* Exercise
Where the line containing "Open the Binance Coin name link" appears in the records below, begin there and write out each line exactly until the last one, and nothing more.

* Dataset entries
↓

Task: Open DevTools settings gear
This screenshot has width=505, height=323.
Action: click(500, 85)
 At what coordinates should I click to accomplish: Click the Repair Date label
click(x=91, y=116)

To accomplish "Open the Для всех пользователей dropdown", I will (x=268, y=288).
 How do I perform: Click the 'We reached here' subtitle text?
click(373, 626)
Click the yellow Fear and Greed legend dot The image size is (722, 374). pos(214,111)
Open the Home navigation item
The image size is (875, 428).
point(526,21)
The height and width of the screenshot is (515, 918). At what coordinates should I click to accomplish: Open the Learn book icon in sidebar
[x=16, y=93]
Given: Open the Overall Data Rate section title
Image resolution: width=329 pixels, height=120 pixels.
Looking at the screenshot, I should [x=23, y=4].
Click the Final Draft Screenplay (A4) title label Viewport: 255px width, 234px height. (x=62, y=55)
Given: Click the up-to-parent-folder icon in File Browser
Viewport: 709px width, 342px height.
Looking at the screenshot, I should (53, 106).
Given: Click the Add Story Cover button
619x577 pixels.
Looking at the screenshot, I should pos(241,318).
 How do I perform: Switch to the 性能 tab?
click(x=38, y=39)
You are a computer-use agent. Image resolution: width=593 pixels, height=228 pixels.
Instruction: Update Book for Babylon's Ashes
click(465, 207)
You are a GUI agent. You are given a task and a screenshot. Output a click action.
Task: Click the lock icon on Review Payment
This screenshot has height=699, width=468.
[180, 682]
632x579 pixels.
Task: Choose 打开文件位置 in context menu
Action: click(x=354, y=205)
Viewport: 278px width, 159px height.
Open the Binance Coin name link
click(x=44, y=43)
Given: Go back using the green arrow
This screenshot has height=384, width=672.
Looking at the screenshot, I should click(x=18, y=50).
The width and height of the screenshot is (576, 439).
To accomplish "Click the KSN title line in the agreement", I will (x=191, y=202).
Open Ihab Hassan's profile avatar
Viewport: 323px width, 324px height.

↑

* Problem solution
Open the Binance Coin name link
click(x=44, y=43)
Given: Go back using the green arrow
This screenshot has height=384, width=672.
Looking at the screenshot, I should click(x=18, y=50).
The width and height of the screenshot is (576, 439).
To accomplish "Click the KSN title line in the agreement", I will (x=191, y=202).
Open Ihab Hassan's profile avatar
Viewport: 323px width, 324px height.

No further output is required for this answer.